Passenger pigeons all but serve as the mascot of the “sixth mass extinction,” their extirpation an ecological tragedy on a massive scale, and proof that humans are a geologically destructive force to be reckoned with.

“So then you ask: in a non-archaeological context, how many fossil passenger pigeons are there? How many records are there of fossil passenger pigeons?”
“Not many?” I offered.

 “Two,” he said.


“So here’s an incredibly abundant bird that we wiped out. But if you look in the fossil record, you wouldn’t even know that they were there.”


Erwin likes to recall a talk he once went to by an ecologist who had documented the troubling losses he had seen over his career in high-altitude rainforests.

“He was using this as an example of the destruction of plants in these cloud forests in Venezuela, all of which could be completely true,” Erwin said. “The problem is, the probability of finding one of those cloud forests in the fossil record is zero.”

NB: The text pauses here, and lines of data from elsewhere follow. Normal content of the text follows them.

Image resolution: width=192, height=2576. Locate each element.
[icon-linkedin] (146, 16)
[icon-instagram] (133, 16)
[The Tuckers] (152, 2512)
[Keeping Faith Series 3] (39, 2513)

The fossil record is incredibly incomplete. One rough estimate holds that we’ve only ever found a tantalizing 0.01 percent of all the species that have ever existed. Most of the animals in the fossil record are marine invertebrates, like brachiopods and bivalves, of the sort that are both geologically widespread and durably skeletonized. In fact, though this book (for narrative purposes) has mostly focused on the charismatic animals taken out by mass extinctions, the only reason we know about mass extinctions in the first place is from the record of this incredibly abundant, durable, and diverse world of marine invertebrates, not the big, charismatic, and rare stuff like dinosaurs.

“So you can ask, ‘Okay, well, how many geographically widespread, abundant, durably skeletonized marine taxa have gone extinct thus far?’ And the answer is, pretty close to zero,” Erwin pointed out. In fact, of the best-assessed groups of modern animals—like stony corals, amphibians, birds and mammals—somewhere between 0 and 1 percent of species have gone extinct in recent human history. By comparison, the hellscape of End-Permian mass extinction claimed upwards of 90 percent of all species on earth.

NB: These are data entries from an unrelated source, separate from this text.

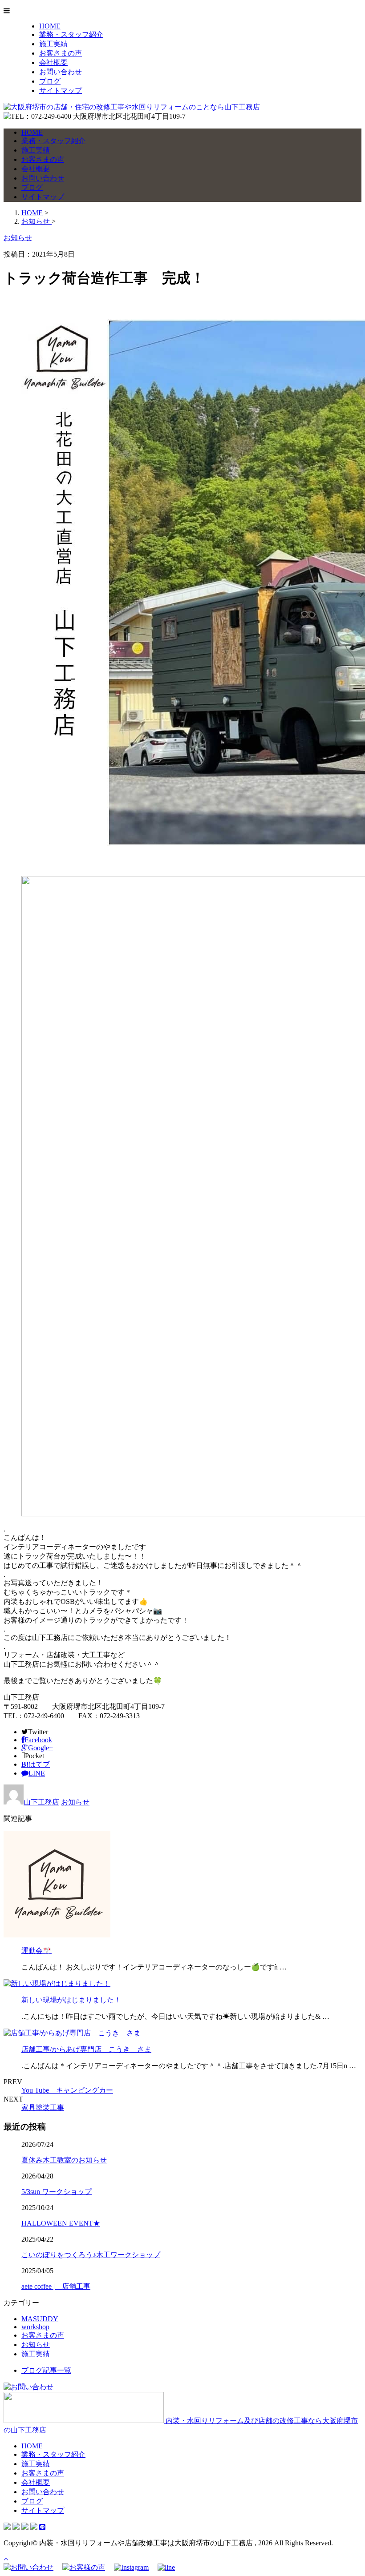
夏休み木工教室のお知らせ (64, 2160)
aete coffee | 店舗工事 (55, 2286)
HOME (50, 26)
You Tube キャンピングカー (67, 2090)
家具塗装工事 (42, 2107)
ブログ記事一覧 (46, 2370)
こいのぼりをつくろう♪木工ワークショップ (90, 2255)
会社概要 (53, 62)
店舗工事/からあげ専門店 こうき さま (86, 2049)
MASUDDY (39, 2319)
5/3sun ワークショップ (56, 2191)
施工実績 (53, 44)
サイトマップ (60, 90)
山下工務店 (41, 1802)
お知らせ (75, 1802)
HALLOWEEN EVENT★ (60, 2223)
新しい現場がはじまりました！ (71, 2000)
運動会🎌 (36, 1950)
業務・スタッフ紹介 (71, 34)
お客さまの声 (60, 53)
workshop (35, 2327)
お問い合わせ (60, 72)
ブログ (50, 81)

When mass extinctions hit, they don’t just take out big charismatic megafauna, like elephants, or niche ecosystems, like cloud forests. They take out hardy and ubiquitous organisms as well—things like clams and plants and insects. This is incredibly hard to do. But once you go over the edge and flip into mass extinction mode, nothing is safe. Mass extinctions kill almost everything on the planet.

While Erwin’s argument that a mass extinction is not yet under way might seem to get humanity off the hook—an invitation to plunder the earth further, since it can seemingly take the beating (the planet has certainly seen worse)—it’s actually a subtler and possibly far scarier argument.

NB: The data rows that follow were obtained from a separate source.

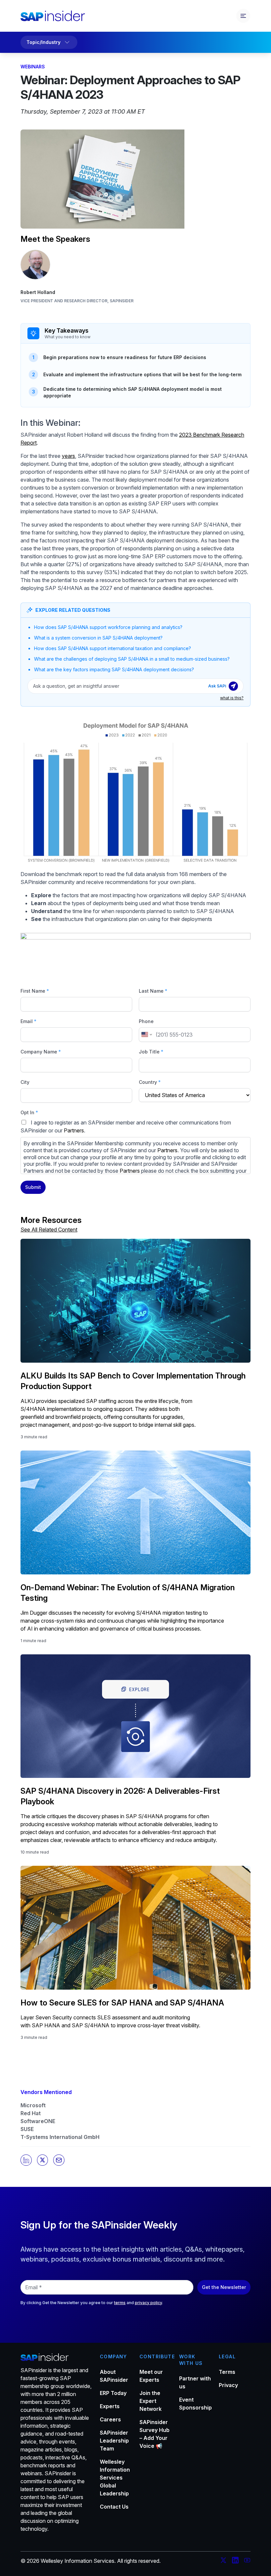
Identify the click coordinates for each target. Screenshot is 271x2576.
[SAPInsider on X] (223, 2561)
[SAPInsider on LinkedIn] (235, 2561)
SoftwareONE (37, 2121)
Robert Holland (37, 292)
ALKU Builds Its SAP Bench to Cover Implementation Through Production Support (133, 1381)
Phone (146, 1021)
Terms (227, 2372)
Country (150, 1082)
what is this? (232, 697)
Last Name (153, 991)
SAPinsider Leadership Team (114, 2440)
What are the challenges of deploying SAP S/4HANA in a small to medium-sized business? (132, 659)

This is where the ecosystem’s nonlinear responses, or tipping points, come in. Inching up to mass extinction might be a little like inching up to the event horizon of a black hole—once you go over a certain line, a line that perhaps doesn’t even appear all that remarkable, all is lost.

“So,” I said, “it might be that we sort of bump along where everything seems okay and then . . .”

“Yeah, everything’s fine until it’s not,” said Erwin. “And then everything goes to hell.”

Or put another way, mass extinctions may unfold the same way that a dissolute character in Hemingway’s The Sun Also Rises explains that bankruptcies do: “Two ways. Gradually and then suddenly.”

“The only hope we have in the future,” Erwin said, “is if we’re not in a mass extinction event.”